-- begin Extracted information --

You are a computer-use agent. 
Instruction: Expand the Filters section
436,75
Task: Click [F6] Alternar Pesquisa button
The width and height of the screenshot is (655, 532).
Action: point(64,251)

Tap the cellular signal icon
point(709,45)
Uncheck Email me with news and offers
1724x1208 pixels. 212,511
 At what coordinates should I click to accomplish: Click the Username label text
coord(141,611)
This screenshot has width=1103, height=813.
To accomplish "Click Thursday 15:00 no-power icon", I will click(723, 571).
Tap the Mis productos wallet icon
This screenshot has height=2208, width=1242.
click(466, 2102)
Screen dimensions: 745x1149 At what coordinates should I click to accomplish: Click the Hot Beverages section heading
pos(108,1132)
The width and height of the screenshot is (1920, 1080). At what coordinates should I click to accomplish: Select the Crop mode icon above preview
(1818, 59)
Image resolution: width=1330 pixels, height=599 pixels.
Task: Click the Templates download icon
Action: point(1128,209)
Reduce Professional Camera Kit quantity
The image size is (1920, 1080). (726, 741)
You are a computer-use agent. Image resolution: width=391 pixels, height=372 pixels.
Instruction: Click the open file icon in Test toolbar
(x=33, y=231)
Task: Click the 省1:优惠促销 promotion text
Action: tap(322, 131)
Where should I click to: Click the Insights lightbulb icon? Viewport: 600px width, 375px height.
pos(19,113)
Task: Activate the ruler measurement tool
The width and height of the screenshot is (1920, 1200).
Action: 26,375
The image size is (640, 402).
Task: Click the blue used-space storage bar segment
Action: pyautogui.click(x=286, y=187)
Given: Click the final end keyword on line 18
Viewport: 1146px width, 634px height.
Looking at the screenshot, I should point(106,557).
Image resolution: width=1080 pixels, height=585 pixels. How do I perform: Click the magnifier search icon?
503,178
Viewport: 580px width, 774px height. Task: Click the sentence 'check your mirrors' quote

-- end Extracted information --

* **Prompt**: Copy the items verbatim, starting with the line that contains "Tap the Mis productos wallet icon" and continuing through the line that contains "Action: point(1128,209)", including both of those lines.

* **Written solution**:
Tap the Mis productos wallet icon
This screenshot has height=2208, width=1242.
click(466, 2102)
Screen dimensions: 745x1149 At what coordinates should I click to accomplish: Click the Hot Beverages section heading
pos(108,1132)
The width and height of the screenshot is (1920, 1080). At what coordinates should I click to accomplish: Select the Crop mode icon above preview
(1818, 59)
Image resolution: width=1330 pixels, height=599 pixels.
Task: Click the Templates download icon
Action: point(1128,209)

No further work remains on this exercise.